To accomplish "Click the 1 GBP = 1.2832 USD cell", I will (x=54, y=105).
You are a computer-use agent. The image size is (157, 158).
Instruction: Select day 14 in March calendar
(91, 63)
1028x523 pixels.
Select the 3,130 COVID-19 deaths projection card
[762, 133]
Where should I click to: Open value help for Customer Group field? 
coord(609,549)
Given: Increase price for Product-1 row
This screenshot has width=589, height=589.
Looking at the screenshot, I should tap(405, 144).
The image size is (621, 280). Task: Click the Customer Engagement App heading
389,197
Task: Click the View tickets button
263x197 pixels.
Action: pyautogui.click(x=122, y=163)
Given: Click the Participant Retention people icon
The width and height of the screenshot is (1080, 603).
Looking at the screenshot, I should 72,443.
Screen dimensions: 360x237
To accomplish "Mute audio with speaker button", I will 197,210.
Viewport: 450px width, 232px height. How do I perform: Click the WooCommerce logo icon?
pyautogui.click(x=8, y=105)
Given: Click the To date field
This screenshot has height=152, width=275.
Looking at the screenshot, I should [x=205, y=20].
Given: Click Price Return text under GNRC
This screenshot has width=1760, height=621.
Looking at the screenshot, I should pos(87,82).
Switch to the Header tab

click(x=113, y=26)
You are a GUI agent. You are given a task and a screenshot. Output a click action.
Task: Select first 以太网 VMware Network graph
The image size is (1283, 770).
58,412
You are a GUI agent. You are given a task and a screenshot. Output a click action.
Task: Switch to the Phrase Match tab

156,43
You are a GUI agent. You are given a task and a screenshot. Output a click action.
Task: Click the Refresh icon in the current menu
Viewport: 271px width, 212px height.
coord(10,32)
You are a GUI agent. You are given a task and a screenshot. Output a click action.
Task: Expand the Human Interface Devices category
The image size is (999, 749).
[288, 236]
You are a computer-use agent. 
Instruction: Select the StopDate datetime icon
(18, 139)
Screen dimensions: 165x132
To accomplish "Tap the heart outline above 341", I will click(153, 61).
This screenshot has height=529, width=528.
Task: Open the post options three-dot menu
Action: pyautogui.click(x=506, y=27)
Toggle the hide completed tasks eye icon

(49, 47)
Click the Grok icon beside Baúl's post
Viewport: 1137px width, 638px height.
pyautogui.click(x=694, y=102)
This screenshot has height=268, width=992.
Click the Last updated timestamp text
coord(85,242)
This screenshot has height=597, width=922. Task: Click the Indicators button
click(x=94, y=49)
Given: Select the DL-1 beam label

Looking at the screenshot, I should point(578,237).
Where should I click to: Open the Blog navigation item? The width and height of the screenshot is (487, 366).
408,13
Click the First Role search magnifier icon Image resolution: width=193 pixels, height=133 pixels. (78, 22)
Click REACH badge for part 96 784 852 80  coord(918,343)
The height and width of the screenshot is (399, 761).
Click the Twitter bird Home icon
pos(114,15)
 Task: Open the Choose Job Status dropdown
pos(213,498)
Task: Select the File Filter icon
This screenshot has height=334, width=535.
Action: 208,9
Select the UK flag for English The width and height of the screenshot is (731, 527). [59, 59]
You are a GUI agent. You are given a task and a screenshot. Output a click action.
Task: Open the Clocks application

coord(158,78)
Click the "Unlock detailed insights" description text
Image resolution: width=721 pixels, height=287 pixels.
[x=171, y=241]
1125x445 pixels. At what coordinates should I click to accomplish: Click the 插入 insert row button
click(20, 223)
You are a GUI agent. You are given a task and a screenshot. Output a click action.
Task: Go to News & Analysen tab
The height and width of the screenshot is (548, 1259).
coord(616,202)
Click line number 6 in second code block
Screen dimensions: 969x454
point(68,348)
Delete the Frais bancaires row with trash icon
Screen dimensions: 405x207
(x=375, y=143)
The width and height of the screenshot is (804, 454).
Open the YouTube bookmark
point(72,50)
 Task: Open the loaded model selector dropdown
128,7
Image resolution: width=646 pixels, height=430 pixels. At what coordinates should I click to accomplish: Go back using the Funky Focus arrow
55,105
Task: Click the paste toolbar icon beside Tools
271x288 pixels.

▸ **THE TASK**:
Show the lines above that include "computer".

▸ **YOUR RESPONSE**:
You are a computer-use agent. The image size is (157, 158).
You are a computer-use agent. 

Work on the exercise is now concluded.